### INSTRUCTIONS FOR THE TASK
Every entry below needs to be repeated exactly as written.

### INPUT DATA
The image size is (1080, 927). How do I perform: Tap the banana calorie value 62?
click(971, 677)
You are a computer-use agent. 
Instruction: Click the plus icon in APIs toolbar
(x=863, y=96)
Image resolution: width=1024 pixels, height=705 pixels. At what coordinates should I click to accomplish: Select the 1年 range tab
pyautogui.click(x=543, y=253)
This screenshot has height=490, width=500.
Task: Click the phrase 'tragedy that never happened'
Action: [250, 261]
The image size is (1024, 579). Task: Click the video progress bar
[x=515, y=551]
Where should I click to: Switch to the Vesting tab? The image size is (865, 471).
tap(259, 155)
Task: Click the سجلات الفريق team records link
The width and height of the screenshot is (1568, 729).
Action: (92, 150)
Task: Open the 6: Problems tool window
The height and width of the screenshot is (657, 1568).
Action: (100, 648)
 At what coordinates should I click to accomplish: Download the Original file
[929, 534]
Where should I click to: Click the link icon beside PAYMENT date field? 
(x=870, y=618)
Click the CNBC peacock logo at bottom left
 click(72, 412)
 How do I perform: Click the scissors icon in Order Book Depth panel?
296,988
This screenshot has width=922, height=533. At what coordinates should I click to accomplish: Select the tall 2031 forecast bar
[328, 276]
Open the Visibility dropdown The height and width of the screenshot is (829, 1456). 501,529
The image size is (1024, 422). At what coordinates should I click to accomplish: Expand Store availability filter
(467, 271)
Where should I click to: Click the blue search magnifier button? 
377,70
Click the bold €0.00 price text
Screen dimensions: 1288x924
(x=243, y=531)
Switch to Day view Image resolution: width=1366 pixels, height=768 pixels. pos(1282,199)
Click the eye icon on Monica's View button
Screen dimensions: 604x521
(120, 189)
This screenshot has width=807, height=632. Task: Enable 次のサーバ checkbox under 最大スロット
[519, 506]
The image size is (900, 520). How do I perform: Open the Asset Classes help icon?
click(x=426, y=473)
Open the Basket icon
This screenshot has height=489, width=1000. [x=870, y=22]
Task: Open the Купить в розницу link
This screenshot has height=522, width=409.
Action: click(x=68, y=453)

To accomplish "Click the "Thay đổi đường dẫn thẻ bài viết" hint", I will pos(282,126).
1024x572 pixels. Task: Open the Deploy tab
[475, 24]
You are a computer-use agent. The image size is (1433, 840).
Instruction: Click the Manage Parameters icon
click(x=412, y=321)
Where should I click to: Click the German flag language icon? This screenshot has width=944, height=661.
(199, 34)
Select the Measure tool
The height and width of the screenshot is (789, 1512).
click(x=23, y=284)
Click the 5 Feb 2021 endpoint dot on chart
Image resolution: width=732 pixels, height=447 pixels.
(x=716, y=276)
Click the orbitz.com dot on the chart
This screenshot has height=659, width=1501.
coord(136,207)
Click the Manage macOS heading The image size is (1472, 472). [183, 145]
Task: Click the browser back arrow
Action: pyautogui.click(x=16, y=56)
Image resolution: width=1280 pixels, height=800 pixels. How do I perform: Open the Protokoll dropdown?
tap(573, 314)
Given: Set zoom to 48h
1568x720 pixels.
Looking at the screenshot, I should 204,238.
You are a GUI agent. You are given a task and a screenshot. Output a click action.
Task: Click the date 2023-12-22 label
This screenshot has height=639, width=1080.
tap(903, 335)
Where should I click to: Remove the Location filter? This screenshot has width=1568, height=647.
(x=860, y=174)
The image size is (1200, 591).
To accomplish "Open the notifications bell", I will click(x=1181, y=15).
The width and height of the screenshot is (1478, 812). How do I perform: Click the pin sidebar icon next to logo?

### RESPONSE BOX
The image size is (1080, 927). How do I perform: Tap the banana calorie value 62?
click(971, 677)
You are a computer-use agent. 
Instruction: Click the plus icon in APIs toolbar
(x=863, y=96)
Image resolution: width=1024 pixels, height=705 pixels. At what coordinates should I click to accomplish: Select the 1年 range tab
pyautogui.click(x=543, y=253)
This screenshot has height=490, width=500.
Task: Click the phrase 'tragedy that never happened'
Action: [250, 261]
The image size is (1024, 579). Task: Click the video progress bar
[x=515, y=551]
Where should I click to: Switch to the Vesting tab? The image size is (865, 471).
tap(259, 155)
Task: Click the سجلات الفريق team records link
The width and height of the screenshot is (1568, 729).
Action: (92, 150)
Task: Open the 6: Problems tool window
The height and width of the screenshot is (657, 1568).
Action: (100, 648)
 At what coordinates should I click to accomplish: Download the Original file
[929, 534]
Where should I click to: Click the link icon beside PAYMENT date field? 
(x=870, y=618)
Click the CNBC peacock logo at bottom left
 click(72, 412)
 How do I perform: Click the scissors icon in Order Book Depth panel?
296,988
This screenshot has width=922, height=533. At what coordinates should I click to accomplish: Select the tall 2031 forecast bar
[328, 276]
Open the Visibility dropdown The height and width of the screenshot is (829, 1456). 501,529
The image size is (1024, 422). At what coordinates should I click to accomplish: Expand Store availability filter
(467, 271)
Where should I click to: Click the blue search magnifier button? 
377,70
Click the bold €0.00 price text
Screen dimensions: 1288x924
(x=243, y=531)
Switch to Day view Image resolution: width=1366 pixels, height=768 pixels. pos(1282,199)
Click the eye icon on Monica's View button
Screen dimensions: 604x521
(120, 189)
This screenshot has width=807, height=632. Task: Enable 次のサーバ checkbox under 最大スロット
[519, 506]
The image size is (900, 520). How do I perform: Open the Asset Classes help icon?
click(x=426, y=473)
Open the Basket icon
This screenshot has height=489, width=1000. [x=870, y=22]
Task: Open the Купить в розницу link
This screenshot has height=522, width=409.
Action: click(x=68, y=453)

To accomplish "Click the "Thay đổi đường dẫn thẻ bài viết" hint", I will pos(282,126).
1024x572 pixels. Task: Open the Deploy tab
[475, 24]
You are a computer-use agent. The image size is (1433, 840).
Instruction: Click the Manage Parameters icon
click(x=412, y=321)
Where should I click to: Click the German flag language icon? This screenshot has width=944, height=661.
(199, 34)
Select the Measure tool
The height and width of the screenshot is (789, 1512).
click(x=23, y=284)
Click the 5 Feb 2021 endpoint dot on chart
Image resolution: width=732 pixels, height=447 pixels.
(x=716, y=276)
Click the orbitz.com dot on the chart
This screenshot has height=659, width=1501.
coord(136,207)
Click the Manage macOS heading The image size is (1472, 472). [183, 145]
Task: Click the browser back arrow
Action: pyautogui.click(x=16, y=56)
Image resolution: width=1280 pixels, height=800 pixels. How do I perform: Open the Protokoll dropdown?
tap(573, 314)
Given: Set zoom to 48h
1568x720 pixels.
Looking at the screenshot, I should 204,238.
You are a GUI agent. You are given a task and a screenshot. Output a click action.
Task: Click the date 2023-12-22 label
This screenshot has height=639, width=1080.
tap(903, 335)
Where should I click to: Remove the Location filter? This screenshot has width=1568, height=647.
(x=860, y=174)
The image size is (1200, 591).
To accomplish "Open the notifications bell", I will click(x=1181, y=15).
The width and height of the screenshot is (1478, 812). How do I perform: Click the pin sidebar icon next to logo?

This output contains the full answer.